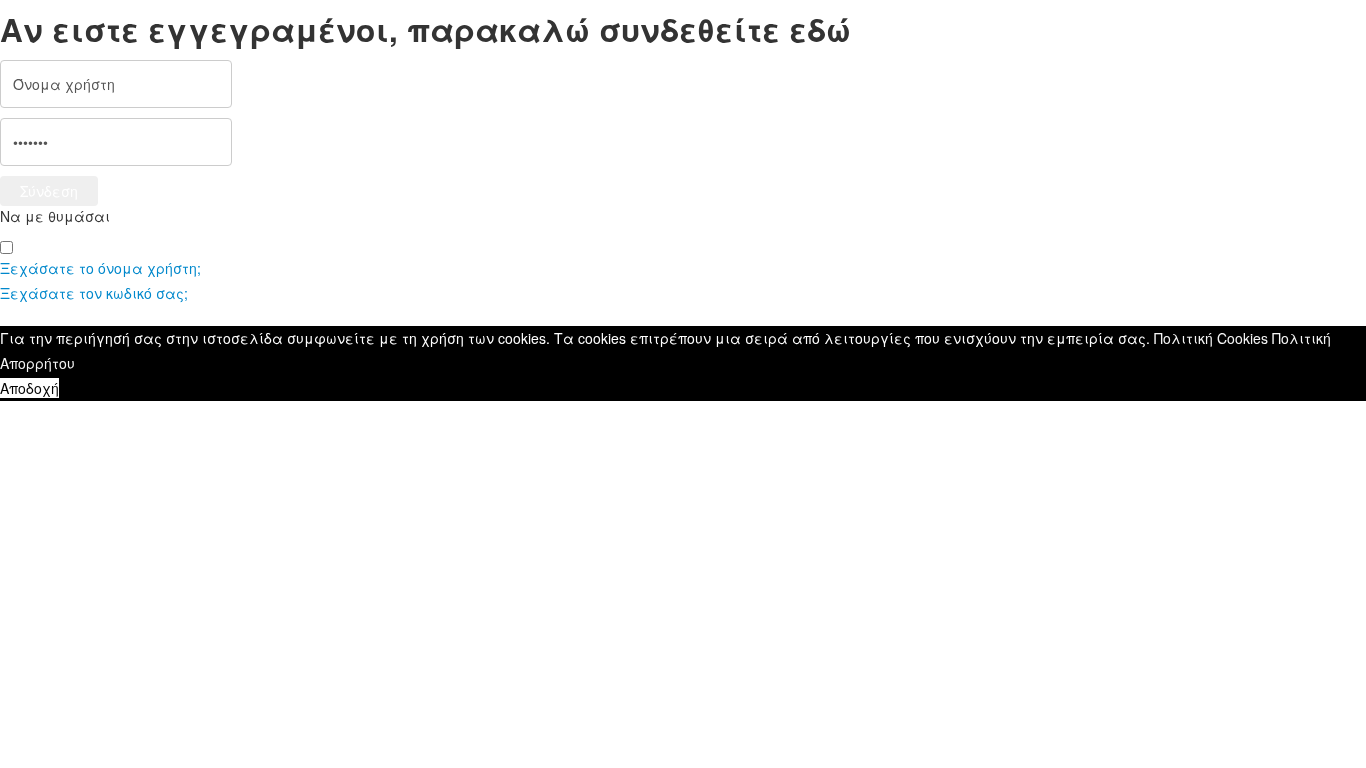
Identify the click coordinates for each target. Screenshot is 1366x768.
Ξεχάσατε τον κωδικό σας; (94, 293)
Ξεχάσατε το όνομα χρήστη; (100, 268)
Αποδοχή (29, 388)
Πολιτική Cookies (1211, 338)
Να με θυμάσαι (55, 216)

> _Assignment_: Your task is to copy each line of the data above that holds "Ξεχάσατε".

> _Reply to the task_:
Ξεχάσατε τον κωδικό σας; (94, 293)
Ξεχάσατε το όνομα χρήστη; (100, 268)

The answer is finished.